EXERCISE DESCRIPTION
Copy out the passage on the AAMC's COVID-19 road map word for word, in full.

START SOURCE PASSAGE

The Association of American Medical Colleges (AAMC) recently released a road map that includes numerous evidence-based actions that would assist in the approach to how the United States tackles COVID-19, both immediate and in the long-term.
In the six months since the novel coronavirus came to the United States, nearly 150,000 people have died and more than four million have been confirmed to be infected with SARS-CoV-2, the virus that causes COVID-19. It has preyed on the most vulnerable in our nation (including older people, people with underlying medical conditions, people of color, people experiencing homelessness, people who are incarcerated, people with low incomes, and others). It also strikes and kills children, young adults, and people in the prime of life with no underlying conditions, and leaves some with long-term, lingering symptoms. Perhaps most troubling is its ability to spread asymptomatically through some individuals. This seeming randomness and unpredictability is stoking fear, confusion, mistrust, and division about the way forward.
Despite working together as a nation to “flatten the curve,” the United States is experiencing troubling new waves of infection. Instead of declining, the numbers of new cases, hospitalizations, and deaths, especially among vulnerable groups and communities of color, are growing rapidly. Particularly worrisome are the increases in infections among people in their 20s and 30s, who play a pivotal role in spreading the virus to older and other vulnerable populations. If the nation does not change its course — and soon — deaths in the United States could be well into the multiple hundreds of thousands.
Decisive, coordinated action is urgently needed to save lives, end the pandemic, restore America’s economy, and return our lives to normalcy. It is critical that the United States takes a united approach to the pandemic.

END SOURCE PASSAGE
START STUDY MATERIAL

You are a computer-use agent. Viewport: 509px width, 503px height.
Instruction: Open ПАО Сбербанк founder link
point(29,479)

END STUDY MATERIAL
START STUDY MATERIAL

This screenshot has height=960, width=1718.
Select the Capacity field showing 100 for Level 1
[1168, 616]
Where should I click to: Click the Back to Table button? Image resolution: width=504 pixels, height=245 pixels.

END STUDY MATERIAL

ANSWER BOX
The Association of American Medical Colleges (AAMC) recently released a road map that includes numerous evidence-based actions that would assist in the approach to how the United States tackles COVID-19, both immediate and in the long-term.
In the six months since the novel coronavirus came to the United States, nearly 150,000 people have died and more than four million have been confirmed to be infected with SARS-CoV-2, the virus that causes COVID-19. It has preyed on the most vulnerable in our nation (including older people, people with underlying medical conditions, people of color, people experiencing homelessness, people who are incarcerated, people with low incomes, and others). It also strikes and kills children, young adults, and people in the prime of life with no underlying conditions, and leaves some with long-term, lingering symptoms. Perhaps most troubling is its ability to spread asymptomatically through some individuals. This seeming randomness and unpredictability is stoking fear, confusion, mistrust, and division about the way forward.
Despite working together as a nation to “flatten the curve,” the United States is experiencing troubling new waves of infection. Instead of declining, the numbers of new cases, hospitalizations, and deaths, especially among vulnerable groups and communities of color, are growing rapidly. Particularly worrisome are the increases in infections among people in their 20s and 30s, who play a pivotal role in spreading the virus to older and other vulnerable populations. If the nation does not change its course — and soon — deaths in the United States could be well into the multiple hundreds of thousands.
Decisive, coordinated action is urgently needed to save lives, end the pandemic, restore America’s economy, and return our lives to normalcy. It is critical that the United States takes a united approach to the pandemic.